My BIDS Complaints
BIDS is the acronym we use around the office for Microsoft’s SQL Server Business Intelligence Development Studio. It’s an invaluable tool for moving data around between, into and out of SQL Server. It’s extremely powerful and was a major improvement over the old Data Transformation Services bundled with SQL Server 2000. The problem is, I don’t think it was ever tested by real life users.
Let’s just start with the interface. The GUI in BIDS is pretty typical of modern Microsoft apps whereby there are multiple floating panels that you can dock anywhere you please. They’re ok, I only have issues with the pinning when it refuses to auto-hide. My screen isn’t big enough to have everything open but I would imagine that on a 24″ widescreen pushing 1900+ pixels wide, it would be very functional with most panels always open. The real problem is in the Control Flow panel. If you’ve got one lonely little task in that panel, BIDS, for some reason, can’t detect where that task is and have it auto-centered. Most of the time I’ll open a package and have to scroll around the screen looking for the one task. But this problem is merely annoying compared to some of the other problems.
One major issue I have is that when you first open a project, BIDS tries to validate every single package in the project. This can take a very long time, especially if some of the packages rely on connections that aren’t live offline or rely on attached devices. Those packages will fail validation, pop errors, and waste time – since you may not have been working on those packages anyway.
Another issue I have is with connections in the Connection Manager. If you rename a connection, and that connection is used in a nested task, chances are pretty good that you’ve now broken that nested task. BIDS, like most Microsoft products, uses an internal unique ID instead of the names (likely in the name of performance) to actually point to connections. Unfortunately it doesn’t seem to recurse into all of the tasks to update the ID/names of assigned connections if you change a name – causing hours of frustration as you hunt down why a package that worked before a simple name change won’t work now.

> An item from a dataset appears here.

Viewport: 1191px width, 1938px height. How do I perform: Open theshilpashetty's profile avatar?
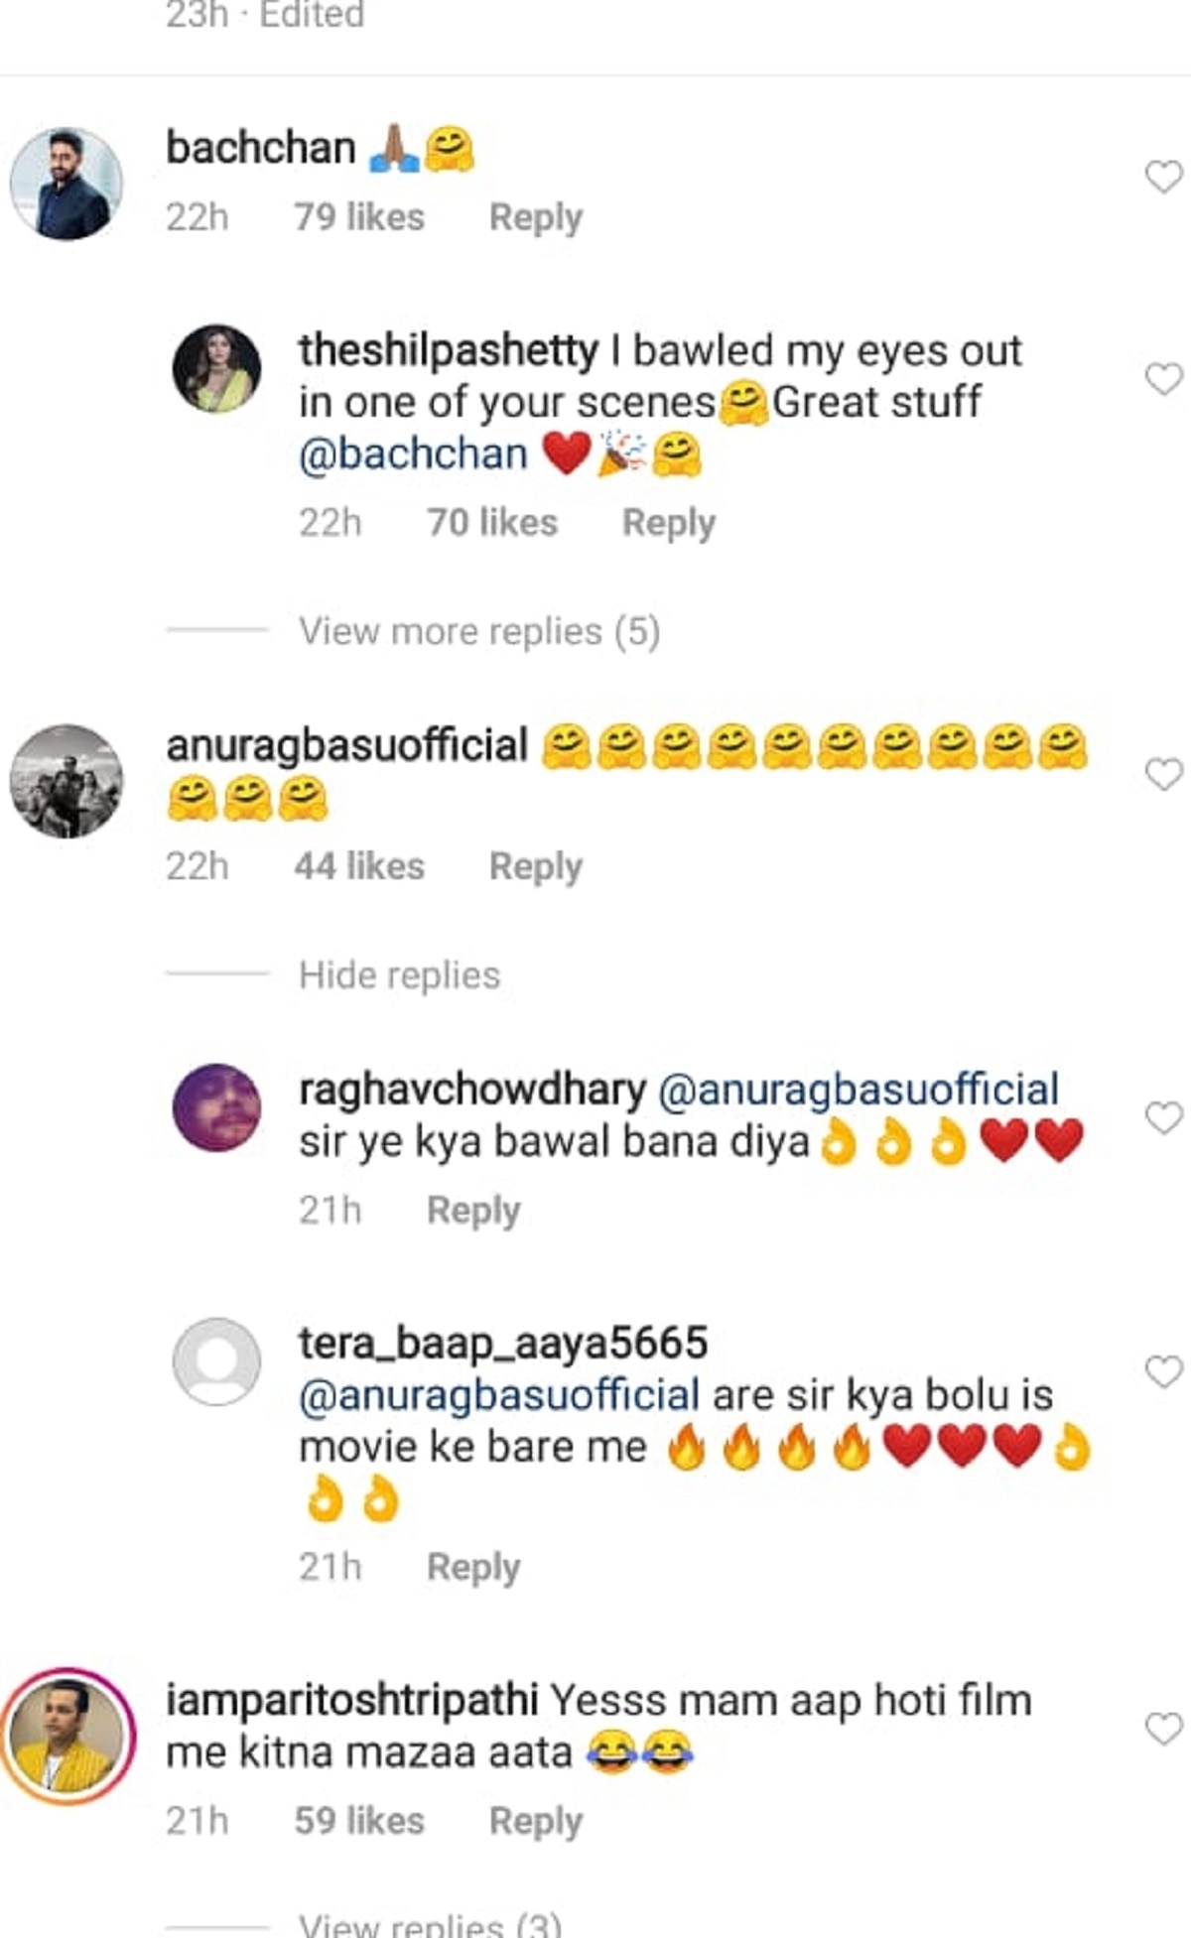pyautogui.click(x=217, y=368)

My last complaint, for today, is with the SSIS Import and Export Wizard. This is the only way to graphically pull or push data from and to your servers. If you choose to copy a table from one server to another, where the table already exists, you have the option of deleting the existing data. If you choose to delete existing records, BIDS creates an Execute SQL Task that is supposed to have all of the DELETE statements. It doesn’t. What you end up with is a set of GO statements. That’s it. One for each table you wanted to overwrite. It took me three or four tries with primary key violations to realize that nothing was being deleted. This is consistent and cannot be fixed. I end up having to do the deletes on my own. Obviously that’s not a big deal but it’s such a simple bug – did no one try to do one of these in testing?
Ugh. Any other strange BIDS problems out there?